İnsanlık hikâyesine bakıldığında vahdetten kesrete yol alan bir alçalma gözlemlenmektedir. İnsanların farklarından kastedilen her insanın biricik oluşudur. Her farklılık kendi içerisinde bazı benzerlikleri taşımaktadır. Kesretten vahdete doğru yükseldikçe farklılıkların oluşturduğu benzerlikler en yalın haliyle düalite olarak karşımıza çıkmaktadır.
Her insan, içinden gelen hangi fısıltıya kulak verdiğine bağlı olarak oluşan düalitenin bir tarafına meyletmektedir. Ruhun fısıltıları hakikate, iyiye, doğruya, güzele; nefsin fısıltıları ise illüzyona, kötüye, yanlışa, çirkine götürmektedir. İnsan, özüne uygun olan tarafı seçmediğinde, düşman gibi olmaya meylettiğinde, onun frekansına girip kendi frekansını kaybettiğinde ve gafletle hareket ettiğinde benzeşme hadisesi meydana gelmektedir.
Vahdete uzanan yolda yürümek isteyen bir insanın pişmesi ve saflaşması gerekmektedir. Bu tecrübeyle mümkün olmaktadır, tecrübe ise vazifelerle kazanılmaktadır. Vazifeler yapılmadığında unutma ve benzeşme hadisesi ortaya çıkmaktadır. Vazifeler yerine getirildiğinde ise insan bir olanı hatırlamakta, özüne aykırı olan şeylerden soyutlanarak vahdete uzanan yolda mesafe kat edebilmektedir.

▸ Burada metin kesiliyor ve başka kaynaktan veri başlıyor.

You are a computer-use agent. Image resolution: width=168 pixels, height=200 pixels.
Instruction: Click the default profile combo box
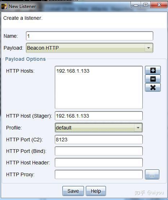click(x=99, y=128)
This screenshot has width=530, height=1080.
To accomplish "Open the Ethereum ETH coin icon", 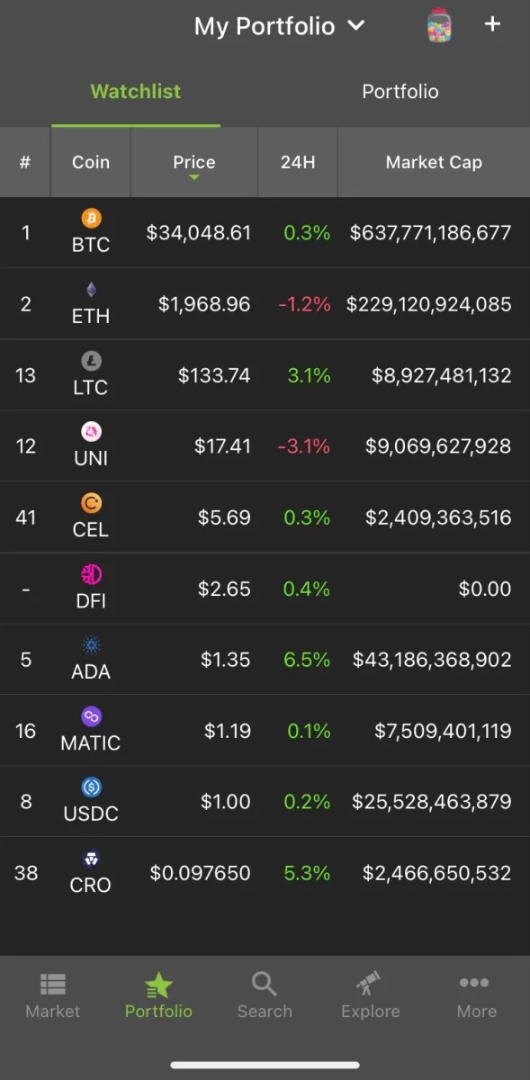I will pyautogui.click(x=91, y=290).
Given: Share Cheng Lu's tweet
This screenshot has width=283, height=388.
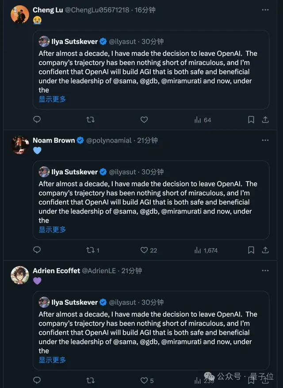Looking at the screenshot, I should (265, 119).
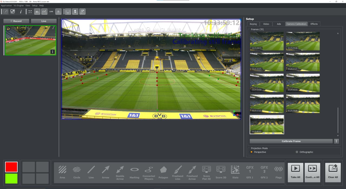The width and height of the screenshot is (346, 189).
Task: Open the Effects tab
Action: (314, 24)
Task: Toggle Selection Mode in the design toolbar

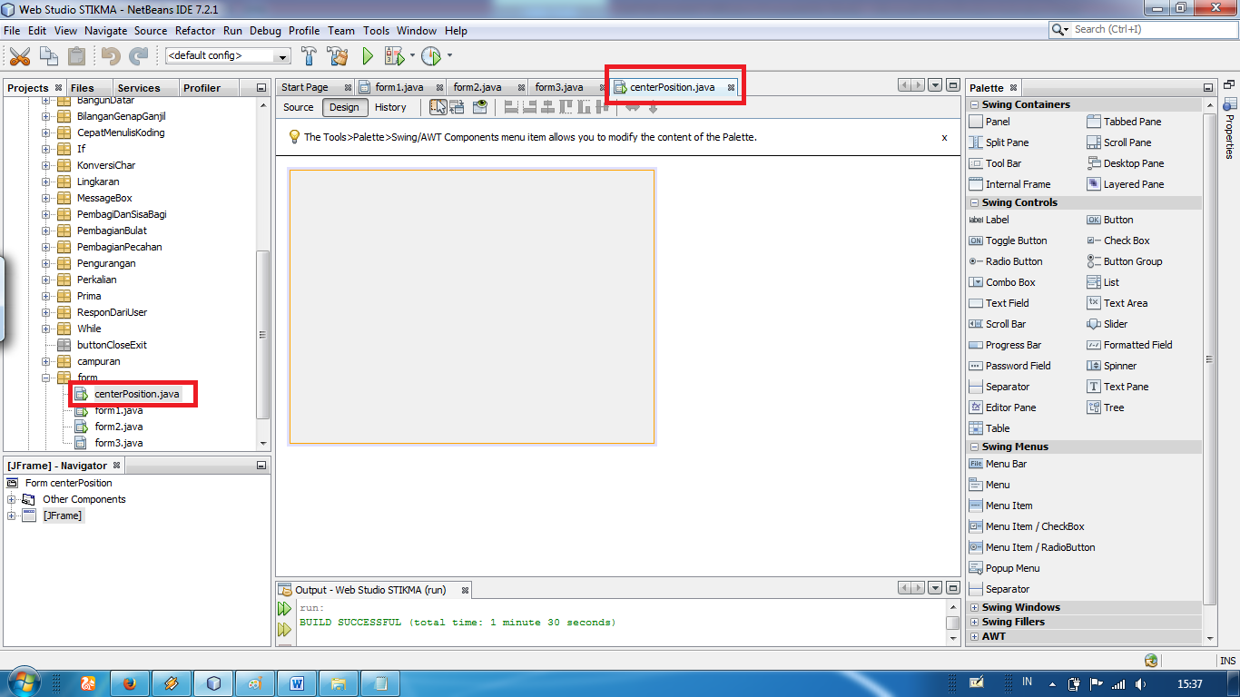Action: coord(438,107)
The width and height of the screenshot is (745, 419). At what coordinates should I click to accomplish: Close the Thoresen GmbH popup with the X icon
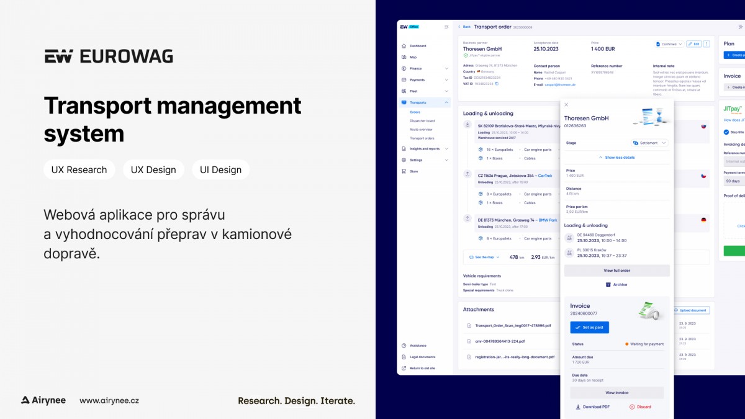(x=566, y=105)
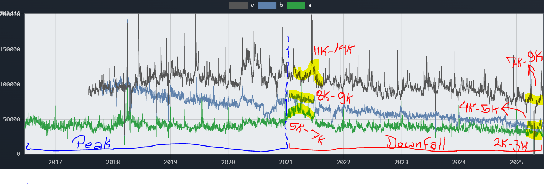Click the 'a' legend label text
Viewport: 544px width, 184px height.
[x=310, y=6]
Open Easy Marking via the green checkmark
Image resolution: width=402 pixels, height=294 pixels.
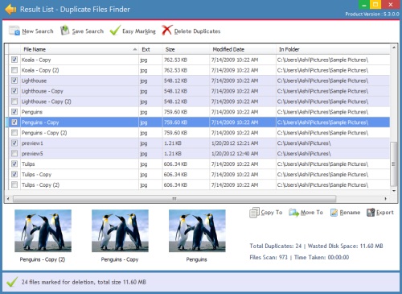pyautogui.click(x=115, y=31)
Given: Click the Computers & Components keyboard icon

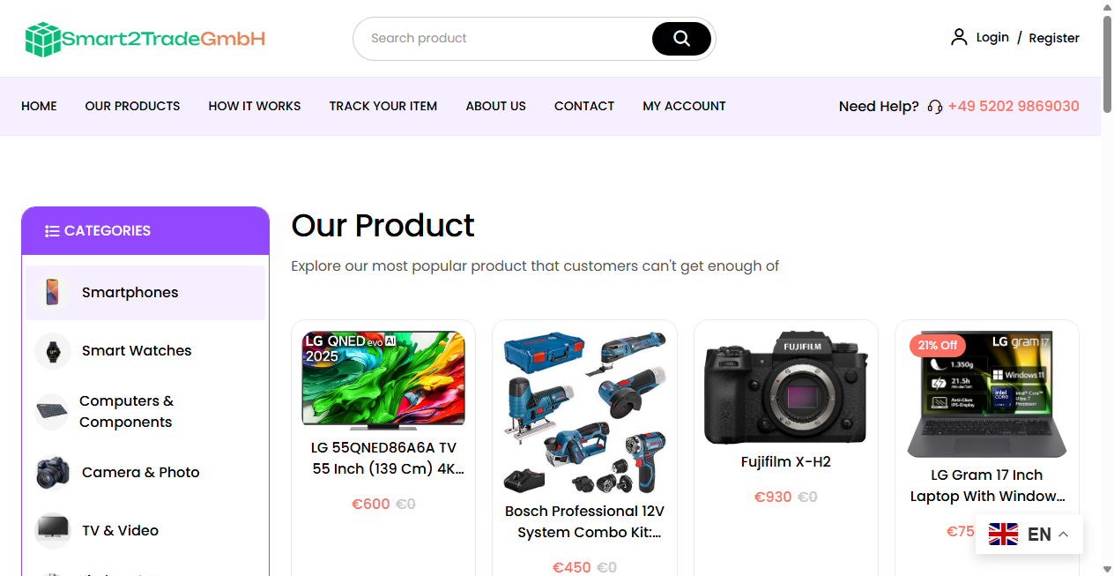Looking at the screenshot, I should click(x=53, y=411).
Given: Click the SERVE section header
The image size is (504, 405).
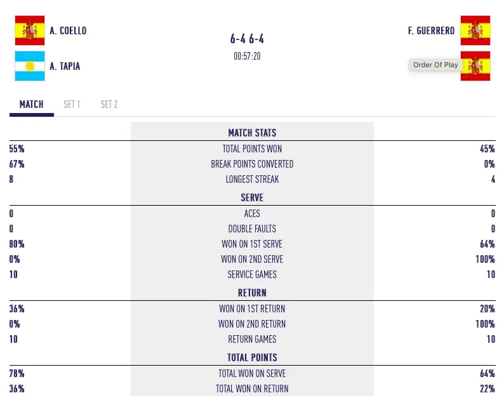Looking at the screenshot, I should coord(252,197).
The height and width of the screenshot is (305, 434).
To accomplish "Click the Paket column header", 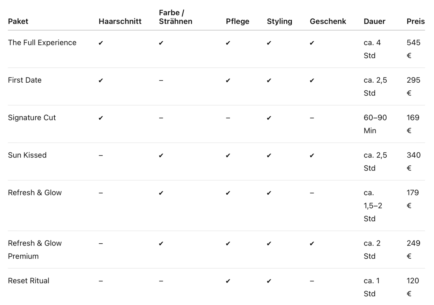I will pyautogui.click(x=18, y=21).
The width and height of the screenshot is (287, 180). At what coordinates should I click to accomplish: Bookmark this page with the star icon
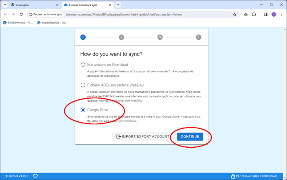tap(234, 14)
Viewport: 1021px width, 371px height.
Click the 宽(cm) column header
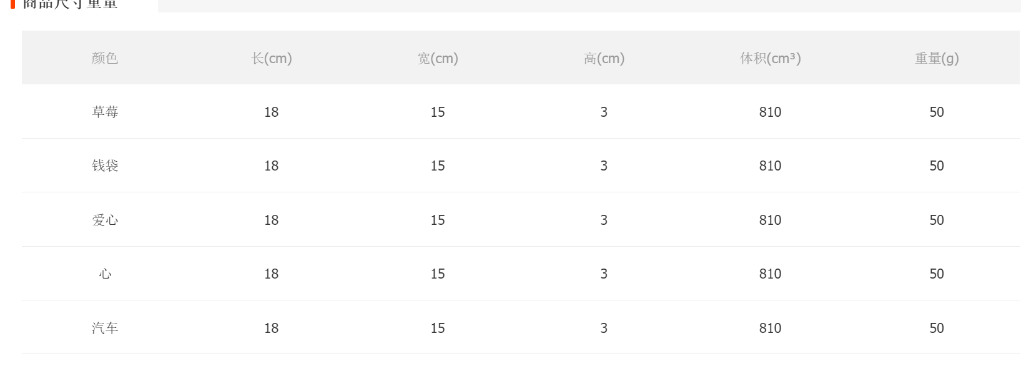point(438,58)
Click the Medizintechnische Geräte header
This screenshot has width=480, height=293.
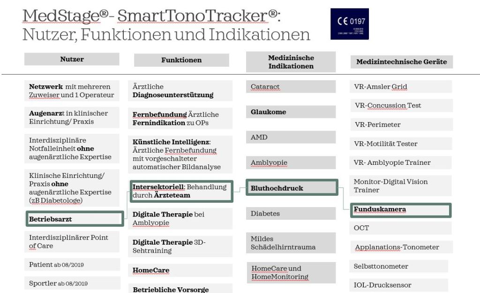click(x=401, y=62)

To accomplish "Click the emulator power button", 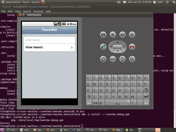I will (132, 35).
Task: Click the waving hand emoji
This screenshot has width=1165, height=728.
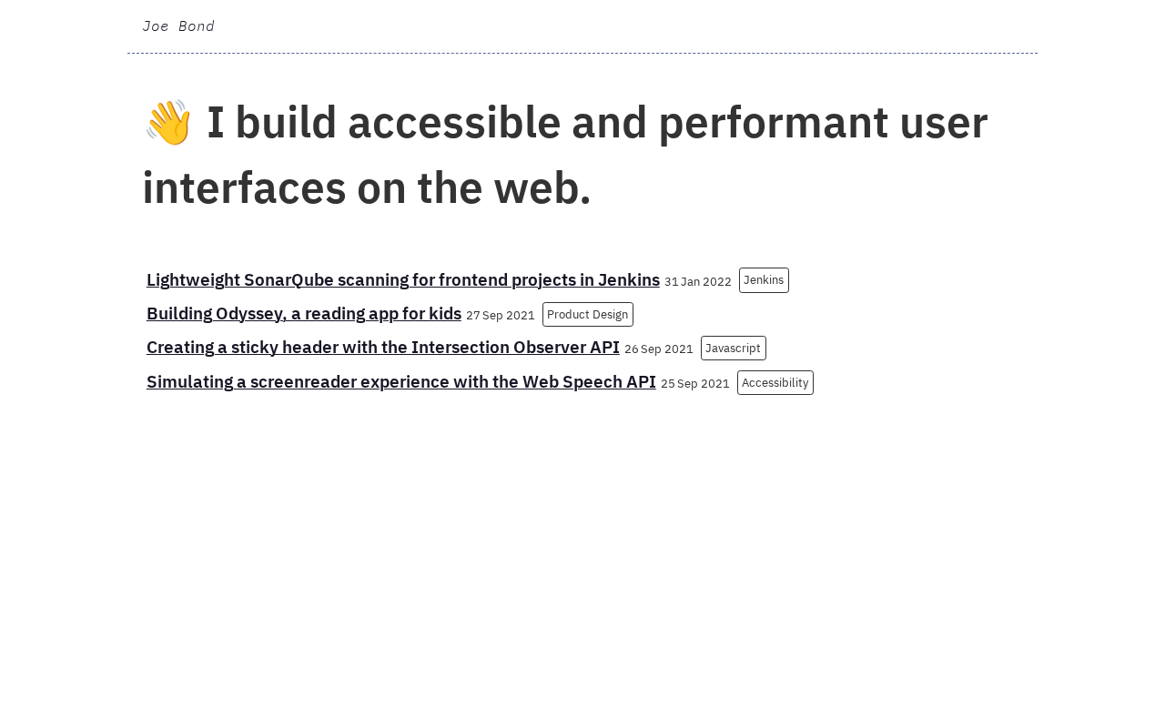Action: 168,123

İnsanın elindeki en büyük güç gönlünde taşıdığı imandır. Hikmet ve usulle yürümeye devam edildikçe gönüldeki iman ateşi daima diri kalmaktadır. Bu, insanın kaybolmasına sebep olacak türlü şeylere karşı korunaklı bir yol tayin etmekte ve düşmanla benzeşmekten alıkoymaktadır. Gönülde yanan ateşe sahip çıkmak, insanlık hikâyesindeki hatalardan ders çıkarmak ve benzeşme hadisesini ciddiye alarak buna götürecek şeylerden uzak durmak gerekmektedir.